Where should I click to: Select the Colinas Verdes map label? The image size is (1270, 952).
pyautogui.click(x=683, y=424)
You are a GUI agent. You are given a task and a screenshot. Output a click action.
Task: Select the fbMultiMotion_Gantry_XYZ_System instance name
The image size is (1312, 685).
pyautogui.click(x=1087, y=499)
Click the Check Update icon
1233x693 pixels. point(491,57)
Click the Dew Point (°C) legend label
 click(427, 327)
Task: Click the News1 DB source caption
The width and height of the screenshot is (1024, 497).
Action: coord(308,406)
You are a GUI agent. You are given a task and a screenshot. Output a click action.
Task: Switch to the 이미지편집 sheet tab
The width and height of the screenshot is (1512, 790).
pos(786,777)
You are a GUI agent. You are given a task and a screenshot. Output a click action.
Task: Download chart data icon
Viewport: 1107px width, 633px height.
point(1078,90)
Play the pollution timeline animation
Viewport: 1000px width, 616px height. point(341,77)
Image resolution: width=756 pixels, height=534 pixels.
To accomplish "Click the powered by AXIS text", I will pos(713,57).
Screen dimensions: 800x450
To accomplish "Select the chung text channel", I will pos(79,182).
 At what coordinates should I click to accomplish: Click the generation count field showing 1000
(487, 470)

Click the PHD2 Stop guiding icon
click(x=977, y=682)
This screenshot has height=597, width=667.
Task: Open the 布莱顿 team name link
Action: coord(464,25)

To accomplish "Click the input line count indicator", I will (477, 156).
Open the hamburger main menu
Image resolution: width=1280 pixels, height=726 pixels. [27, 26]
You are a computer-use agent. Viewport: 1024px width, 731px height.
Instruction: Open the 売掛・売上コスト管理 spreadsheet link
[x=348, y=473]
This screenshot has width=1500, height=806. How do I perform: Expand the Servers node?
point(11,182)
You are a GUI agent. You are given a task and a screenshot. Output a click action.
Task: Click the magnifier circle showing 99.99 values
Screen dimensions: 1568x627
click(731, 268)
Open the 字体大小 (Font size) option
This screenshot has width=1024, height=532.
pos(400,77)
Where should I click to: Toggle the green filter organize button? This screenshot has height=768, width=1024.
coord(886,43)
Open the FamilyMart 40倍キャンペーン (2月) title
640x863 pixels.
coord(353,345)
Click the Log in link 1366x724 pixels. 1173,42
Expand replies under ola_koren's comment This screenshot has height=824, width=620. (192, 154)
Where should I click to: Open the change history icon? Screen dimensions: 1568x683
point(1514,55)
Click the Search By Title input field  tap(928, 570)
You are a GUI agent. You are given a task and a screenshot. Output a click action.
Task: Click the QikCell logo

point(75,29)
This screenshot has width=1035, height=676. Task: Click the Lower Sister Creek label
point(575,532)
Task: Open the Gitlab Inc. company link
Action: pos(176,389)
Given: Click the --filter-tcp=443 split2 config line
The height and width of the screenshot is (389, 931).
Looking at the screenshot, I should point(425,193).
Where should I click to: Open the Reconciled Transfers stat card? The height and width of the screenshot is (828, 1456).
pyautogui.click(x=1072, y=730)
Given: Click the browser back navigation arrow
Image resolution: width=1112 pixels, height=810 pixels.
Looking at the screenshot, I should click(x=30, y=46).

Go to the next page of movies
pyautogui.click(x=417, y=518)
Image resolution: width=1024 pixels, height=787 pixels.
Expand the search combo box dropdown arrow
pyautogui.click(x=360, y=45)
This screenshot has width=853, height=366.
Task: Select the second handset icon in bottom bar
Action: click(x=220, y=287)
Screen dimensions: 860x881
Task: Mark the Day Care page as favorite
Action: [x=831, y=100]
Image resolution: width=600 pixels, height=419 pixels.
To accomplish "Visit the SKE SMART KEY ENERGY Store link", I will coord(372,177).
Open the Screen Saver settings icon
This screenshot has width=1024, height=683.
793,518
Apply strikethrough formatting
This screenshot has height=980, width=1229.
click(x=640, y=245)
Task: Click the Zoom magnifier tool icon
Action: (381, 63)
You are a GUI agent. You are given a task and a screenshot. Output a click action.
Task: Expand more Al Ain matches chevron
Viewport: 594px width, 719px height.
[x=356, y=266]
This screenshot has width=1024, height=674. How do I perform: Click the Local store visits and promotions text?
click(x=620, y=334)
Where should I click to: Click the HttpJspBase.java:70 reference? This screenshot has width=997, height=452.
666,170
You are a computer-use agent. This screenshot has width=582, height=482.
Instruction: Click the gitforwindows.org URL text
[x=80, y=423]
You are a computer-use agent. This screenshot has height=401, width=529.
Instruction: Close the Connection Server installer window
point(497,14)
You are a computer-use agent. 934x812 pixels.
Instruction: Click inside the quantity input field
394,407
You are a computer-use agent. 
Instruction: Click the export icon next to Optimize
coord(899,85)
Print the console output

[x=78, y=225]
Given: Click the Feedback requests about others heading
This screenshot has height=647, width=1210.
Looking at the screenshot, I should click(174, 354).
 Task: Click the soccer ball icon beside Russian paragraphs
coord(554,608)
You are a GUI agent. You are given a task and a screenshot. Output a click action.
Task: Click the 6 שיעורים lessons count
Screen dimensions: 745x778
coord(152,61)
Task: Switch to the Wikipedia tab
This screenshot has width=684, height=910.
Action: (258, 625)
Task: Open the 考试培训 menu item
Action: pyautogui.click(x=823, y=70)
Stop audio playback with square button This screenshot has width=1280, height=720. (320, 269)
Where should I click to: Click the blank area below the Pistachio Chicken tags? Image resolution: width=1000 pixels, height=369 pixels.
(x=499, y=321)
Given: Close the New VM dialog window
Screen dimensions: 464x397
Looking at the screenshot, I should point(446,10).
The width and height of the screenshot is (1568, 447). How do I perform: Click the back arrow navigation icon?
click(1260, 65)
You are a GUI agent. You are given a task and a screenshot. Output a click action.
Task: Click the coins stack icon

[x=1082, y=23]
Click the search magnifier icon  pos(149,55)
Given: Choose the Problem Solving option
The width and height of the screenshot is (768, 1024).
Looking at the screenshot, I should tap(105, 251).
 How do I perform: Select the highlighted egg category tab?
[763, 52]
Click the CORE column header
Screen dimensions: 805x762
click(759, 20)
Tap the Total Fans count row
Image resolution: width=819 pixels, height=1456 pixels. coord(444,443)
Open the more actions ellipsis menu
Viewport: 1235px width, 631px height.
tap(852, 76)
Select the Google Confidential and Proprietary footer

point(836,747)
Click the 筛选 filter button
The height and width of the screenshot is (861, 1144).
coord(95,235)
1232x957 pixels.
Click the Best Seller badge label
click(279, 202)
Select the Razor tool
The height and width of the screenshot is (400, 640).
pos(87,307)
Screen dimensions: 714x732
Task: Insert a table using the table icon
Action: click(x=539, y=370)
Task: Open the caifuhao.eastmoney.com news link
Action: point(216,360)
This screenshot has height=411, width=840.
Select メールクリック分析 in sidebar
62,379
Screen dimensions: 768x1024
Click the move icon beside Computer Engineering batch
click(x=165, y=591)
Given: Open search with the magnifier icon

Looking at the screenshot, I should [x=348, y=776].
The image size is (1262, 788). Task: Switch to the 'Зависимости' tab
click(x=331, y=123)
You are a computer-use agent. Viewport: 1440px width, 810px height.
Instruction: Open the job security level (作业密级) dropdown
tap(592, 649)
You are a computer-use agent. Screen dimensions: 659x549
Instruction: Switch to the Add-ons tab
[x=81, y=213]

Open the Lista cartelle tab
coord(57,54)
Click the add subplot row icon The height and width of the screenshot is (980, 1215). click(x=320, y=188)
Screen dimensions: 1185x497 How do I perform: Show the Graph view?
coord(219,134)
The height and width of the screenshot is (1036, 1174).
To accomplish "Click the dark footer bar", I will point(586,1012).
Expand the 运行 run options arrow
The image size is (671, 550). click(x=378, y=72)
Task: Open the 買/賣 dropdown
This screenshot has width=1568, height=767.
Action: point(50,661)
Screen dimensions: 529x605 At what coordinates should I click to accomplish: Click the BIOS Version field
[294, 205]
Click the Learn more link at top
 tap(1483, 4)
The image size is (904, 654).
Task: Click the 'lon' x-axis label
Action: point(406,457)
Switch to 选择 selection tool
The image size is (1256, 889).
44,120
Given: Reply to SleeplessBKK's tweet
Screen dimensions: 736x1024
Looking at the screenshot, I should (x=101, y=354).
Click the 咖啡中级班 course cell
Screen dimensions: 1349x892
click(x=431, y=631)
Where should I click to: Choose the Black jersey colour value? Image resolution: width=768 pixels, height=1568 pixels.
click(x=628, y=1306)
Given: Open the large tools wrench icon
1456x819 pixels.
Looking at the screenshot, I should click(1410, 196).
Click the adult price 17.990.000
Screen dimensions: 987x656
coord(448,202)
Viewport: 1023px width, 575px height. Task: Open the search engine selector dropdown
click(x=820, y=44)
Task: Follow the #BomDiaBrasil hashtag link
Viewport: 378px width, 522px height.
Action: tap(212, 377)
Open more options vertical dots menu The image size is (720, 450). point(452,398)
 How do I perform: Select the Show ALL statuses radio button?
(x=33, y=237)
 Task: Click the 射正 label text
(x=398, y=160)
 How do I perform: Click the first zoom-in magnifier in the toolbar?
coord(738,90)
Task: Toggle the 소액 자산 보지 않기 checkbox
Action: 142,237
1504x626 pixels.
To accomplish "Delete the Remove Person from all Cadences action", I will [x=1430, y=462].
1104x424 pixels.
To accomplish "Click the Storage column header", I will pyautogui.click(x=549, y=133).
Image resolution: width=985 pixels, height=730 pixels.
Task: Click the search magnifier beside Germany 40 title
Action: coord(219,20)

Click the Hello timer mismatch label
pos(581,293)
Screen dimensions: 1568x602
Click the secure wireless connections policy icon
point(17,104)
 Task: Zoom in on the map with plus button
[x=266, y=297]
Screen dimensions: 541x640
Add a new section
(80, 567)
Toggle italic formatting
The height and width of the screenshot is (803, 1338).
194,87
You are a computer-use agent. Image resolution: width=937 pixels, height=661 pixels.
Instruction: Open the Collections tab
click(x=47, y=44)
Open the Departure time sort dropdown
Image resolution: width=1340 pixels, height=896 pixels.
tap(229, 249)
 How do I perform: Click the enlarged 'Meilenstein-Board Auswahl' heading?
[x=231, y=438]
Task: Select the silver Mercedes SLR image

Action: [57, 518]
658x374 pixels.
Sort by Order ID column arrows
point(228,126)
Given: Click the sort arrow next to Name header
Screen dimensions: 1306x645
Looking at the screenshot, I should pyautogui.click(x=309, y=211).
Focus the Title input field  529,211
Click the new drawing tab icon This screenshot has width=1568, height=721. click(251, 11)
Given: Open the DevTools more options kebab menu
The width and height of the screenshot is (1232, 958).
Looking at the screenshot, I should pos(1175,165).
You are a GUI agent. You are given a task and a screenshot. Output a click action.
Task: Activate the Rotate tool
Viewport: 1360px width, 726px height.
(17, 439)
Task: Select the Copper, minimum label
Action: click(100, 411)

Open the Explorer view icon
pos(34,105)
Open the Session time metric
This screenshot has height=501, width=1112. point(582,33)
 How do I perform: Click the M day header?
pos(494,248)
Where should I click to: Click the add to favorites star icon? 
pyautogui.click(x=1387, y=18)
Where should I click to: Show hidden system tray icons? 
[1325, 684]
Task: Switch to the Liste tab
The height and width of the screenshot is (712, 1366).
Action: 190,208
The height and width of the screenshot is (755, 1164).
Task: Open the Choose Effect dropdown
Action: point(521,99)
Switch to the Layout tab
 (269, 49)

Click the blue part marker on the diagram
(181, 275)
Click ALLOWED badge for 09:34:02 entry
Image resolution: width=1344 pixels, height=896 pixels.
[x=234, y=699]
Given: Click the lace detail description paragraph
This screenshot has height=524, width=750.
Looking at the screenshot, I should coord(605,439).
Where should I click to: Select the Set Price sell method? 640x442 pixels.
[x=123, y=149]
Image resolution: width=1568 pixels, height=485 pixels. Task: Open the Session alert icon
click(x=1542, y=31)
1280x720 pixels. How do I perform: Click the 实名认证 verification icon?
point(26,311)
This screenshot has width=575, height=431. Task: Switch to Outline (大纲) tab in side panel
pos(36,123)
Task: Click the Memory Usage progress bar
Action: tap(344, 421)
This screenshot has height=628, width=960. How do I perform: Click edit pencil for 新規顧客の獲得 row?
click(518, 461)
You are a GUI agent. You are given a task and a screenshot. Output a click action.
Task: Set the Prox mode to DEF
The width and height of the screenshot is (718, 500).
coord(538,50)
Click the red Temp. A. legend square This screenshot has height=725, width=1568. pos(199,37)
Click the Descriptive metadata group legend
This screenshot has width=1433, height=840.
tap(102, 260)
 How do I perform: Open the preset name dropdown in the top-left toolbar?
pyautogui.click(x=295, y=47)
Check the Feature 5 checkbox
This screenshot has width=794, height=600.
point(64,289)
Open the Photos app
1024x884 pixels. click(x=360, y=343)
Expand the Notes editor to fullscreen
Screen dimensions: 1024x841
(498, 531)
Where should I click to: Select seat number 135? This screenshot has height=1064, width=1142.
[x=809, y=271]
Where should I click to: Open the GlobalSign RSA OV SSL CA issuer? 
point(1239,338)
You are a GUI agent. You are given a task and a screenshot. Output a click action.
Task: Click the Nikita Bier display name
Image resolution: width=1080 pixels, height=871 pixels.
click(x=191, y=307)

********************

WORK INSTRUCTIONS:
In the data above, find the line that contains "Sort by Order ID column arrows" and the line that contains "Focus the Title". Repeat exactly those lines and every line between them, and only those.

RESULT BELOW:
Sort by Order ID column arrows
point(228,126)
Given: Click the sort arrow next to Name header
Screen dimensions: 1306x645
Looking at the screenshot, I should pyautogui.click(x=309, y=211).
Focus the Title input field  529,211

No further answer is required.